The exercise: Repeat the listing word for word, beginning at the line that contains "Viewport: 1232px width, 821px" and continuing through the end of the listing. Leave out the pictures.

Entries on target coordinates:
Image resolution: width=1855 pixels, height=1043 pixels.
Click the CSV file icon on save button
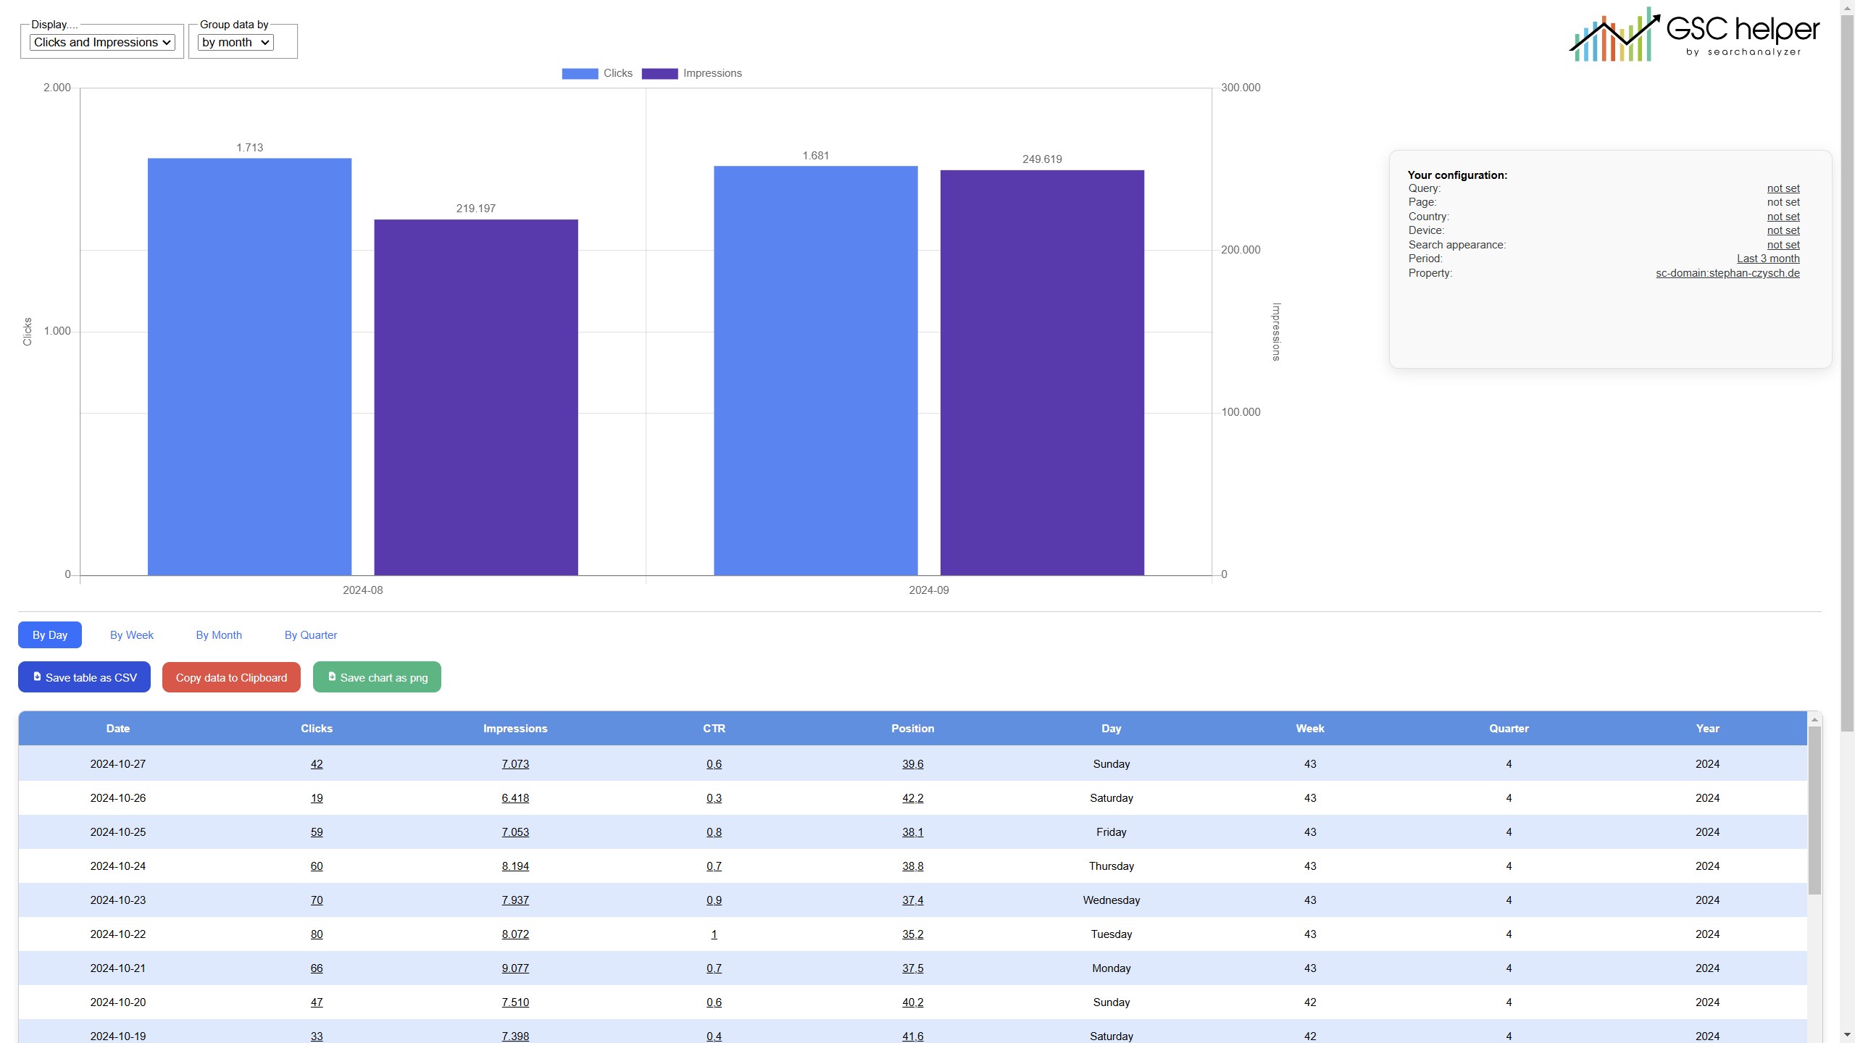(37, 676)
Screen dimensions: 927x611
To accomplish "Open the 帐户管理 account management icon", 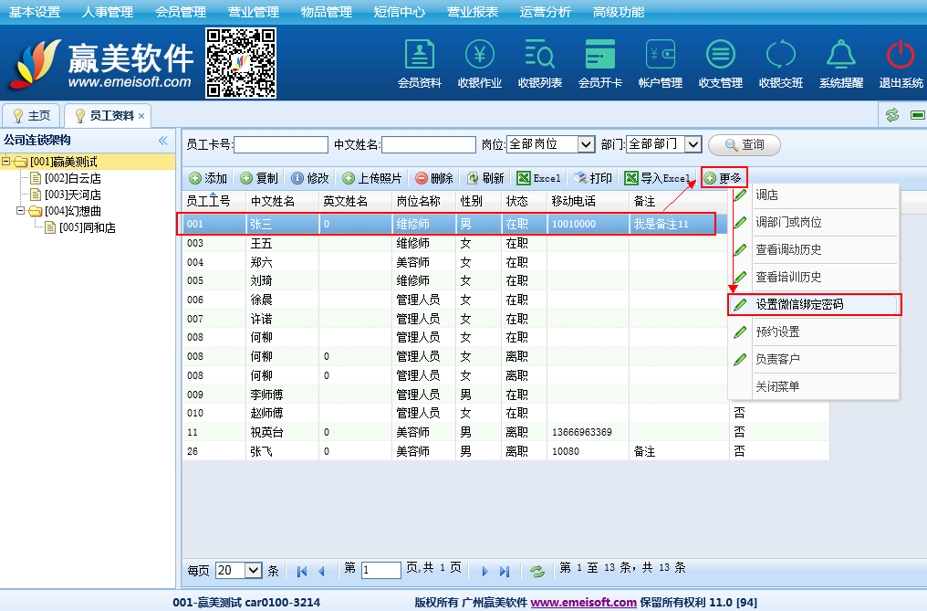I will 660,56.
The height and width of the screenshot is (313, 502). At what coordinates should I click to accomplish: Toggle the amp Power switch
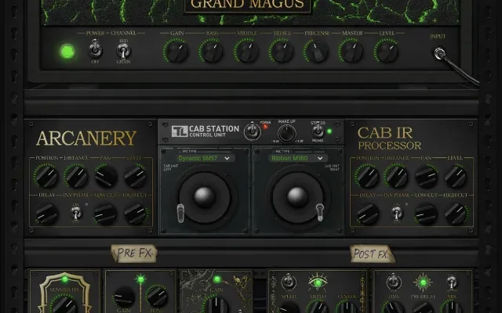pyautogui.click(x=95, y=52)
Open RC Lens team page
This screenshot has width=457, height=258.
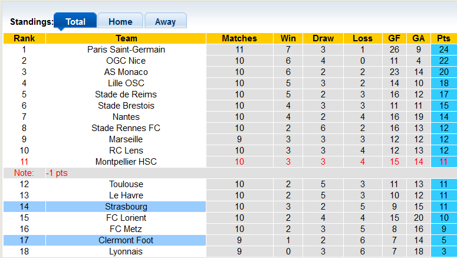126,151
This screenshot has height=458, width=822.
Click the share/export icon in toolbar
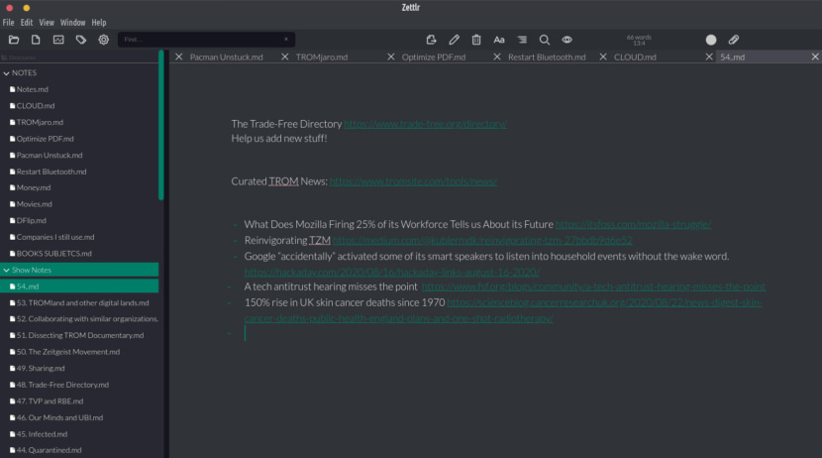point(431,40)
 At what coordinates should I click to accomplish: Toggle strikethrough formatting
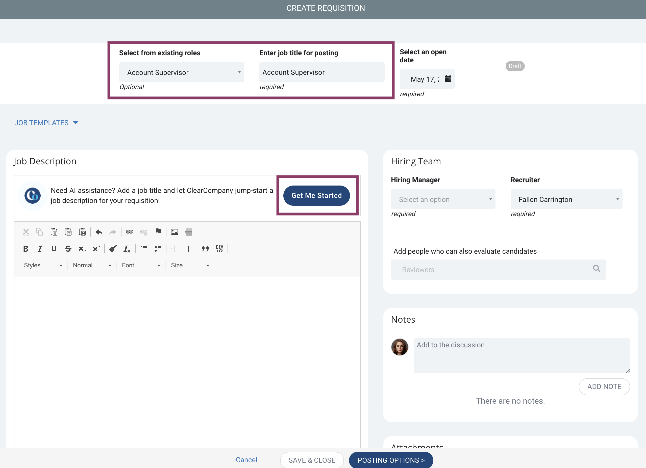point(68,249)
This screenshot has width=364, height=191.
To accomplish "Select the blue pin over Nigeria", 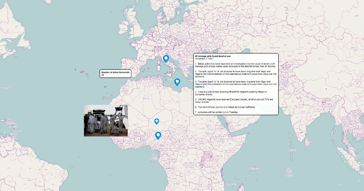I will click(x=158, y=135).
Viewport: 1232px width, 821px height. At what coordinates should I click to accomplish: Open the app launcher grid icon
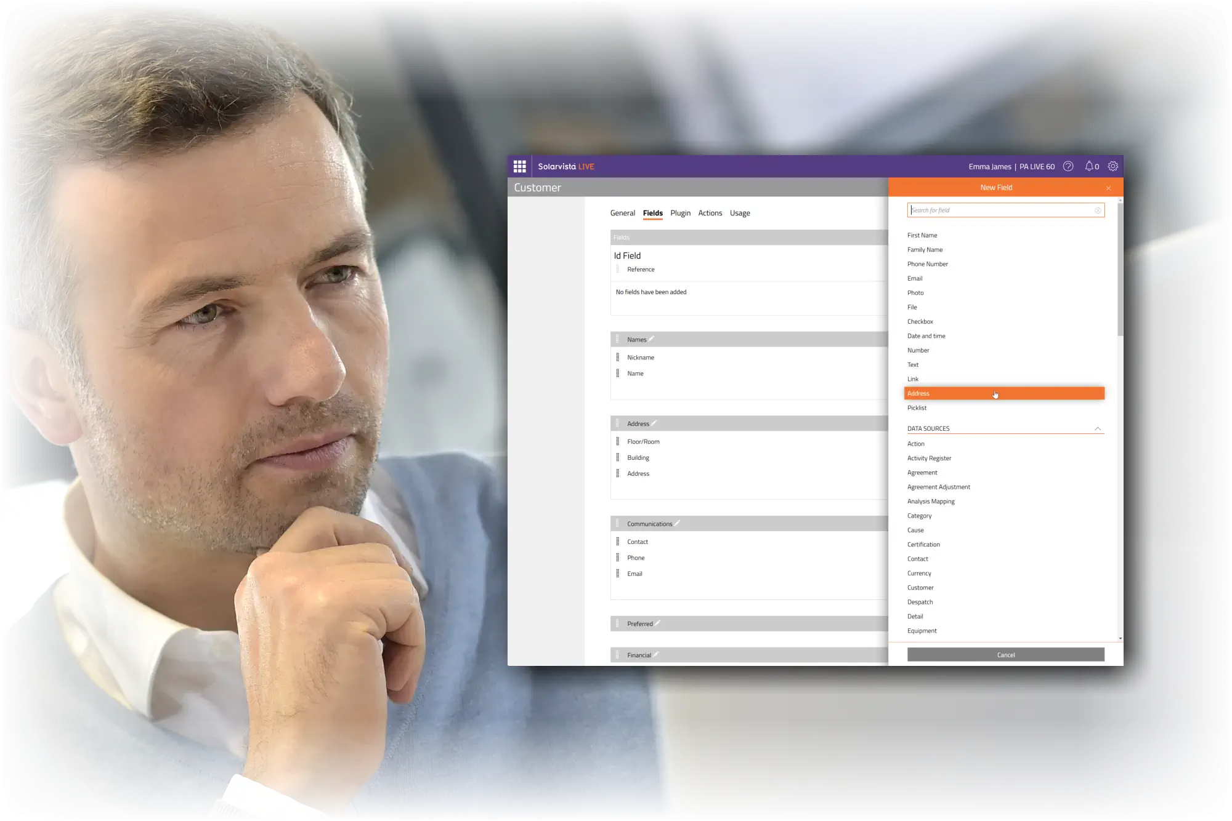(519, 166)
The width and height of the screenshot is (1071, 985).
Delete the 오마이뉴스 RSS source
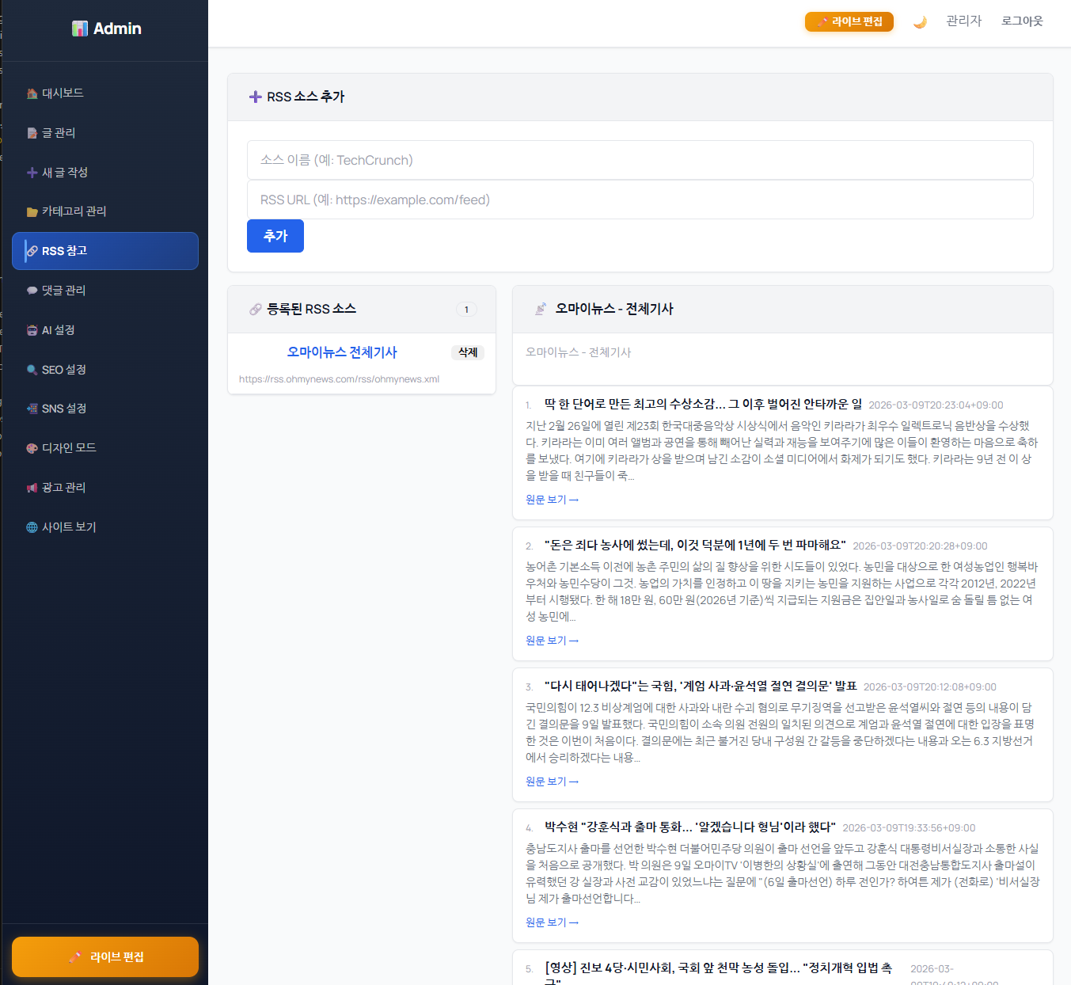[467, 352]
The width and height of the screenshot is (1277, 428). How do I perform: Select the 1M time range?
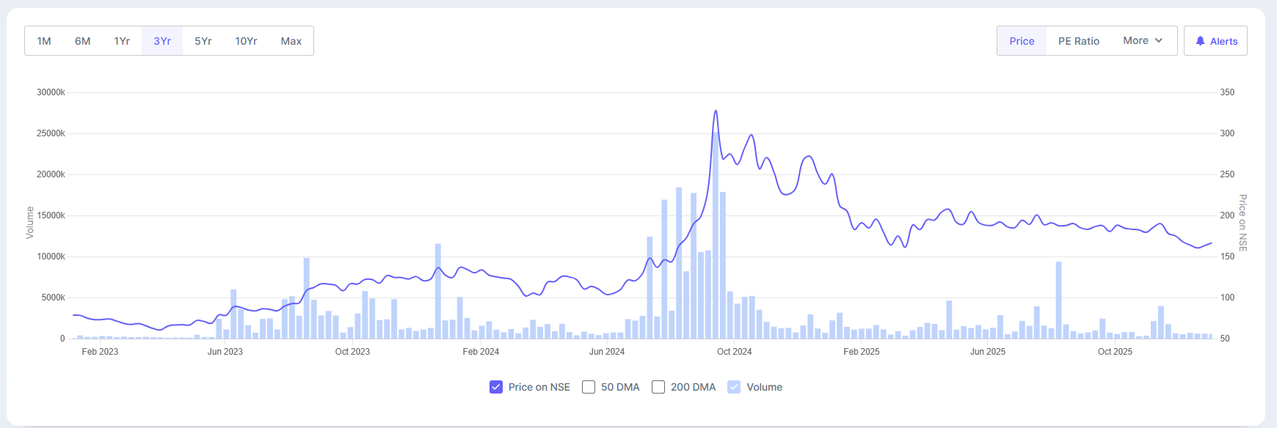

Correct result:
Viewport: 1232px width, 821px height. At what coordinates should I click to accomplish: Open the app launcher grid icon
(519, 166)
The width and height of the screenshot is (1071, 985).
Delete the 오마이뉴스 RSS source
[467, 352]
The width and height of the screenshot is (1277, 428). How do I perform: Select the 1M time range?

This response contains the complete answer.